Left ventricular (LV) function is a predictor for future cardiac events in patients with non-ST-elevation acute coronary syndrome (NSTE-ACS). The aim of this study was to assess whether left atrium (LA) function has additional predictive value for the prognosis of NSTE-ACS patients, especially when assessed by tissue Doppler imaging (TDI). This study prospectively recruited 164 patients with NSTE-ACS where clinical and echocardiographic parameters were collected within the first 72 hours of admission. Primary end point was assessed during the 6-month follow-up period which included cardiac mortality and/or rehospitalization for recurrent ACS or heart failure. Atrial function was assessed by conventional echocardiographic parameters and by TDI that measured the mean atrial contraction velocity at the midsegments of interatrial septum, anterior, inferior, and lateral wall of LA (mLA-V). The primary end point occurred in 33 (20.1%) patients who had lower mLV-A (5.4 ± 1.6 vs 6.5 ± 1.4 cm/sec, P < 0.01).
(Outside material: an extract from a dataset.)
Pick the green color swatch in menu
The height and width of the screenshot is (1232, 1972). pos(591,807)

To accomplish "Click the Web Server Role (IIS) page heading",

Patients with mLA-V <6.3 cm/sec had more cardiac events (30.9% vs 9.6%, P < 0.01). By multivariate logistic regression analysis, mLA-V <6.3 cm/sec was an independent predictor for cardiac events (odds ratio: 2.79, 95% confidence interval: 1.07-7.30, P = 0.04). Furthermore, mLA-V<6.3 cm/sec had an incremental predictive value for cardiac events to clinical data, LV ejection fraction, and LV diastolic function (E/E') (P = 0.02). In patients with NSTE-ACS, early assessment of LA function by TDI appears useful to predict the midterm cardiac events, which adds prognostic information in addition to that of LV function.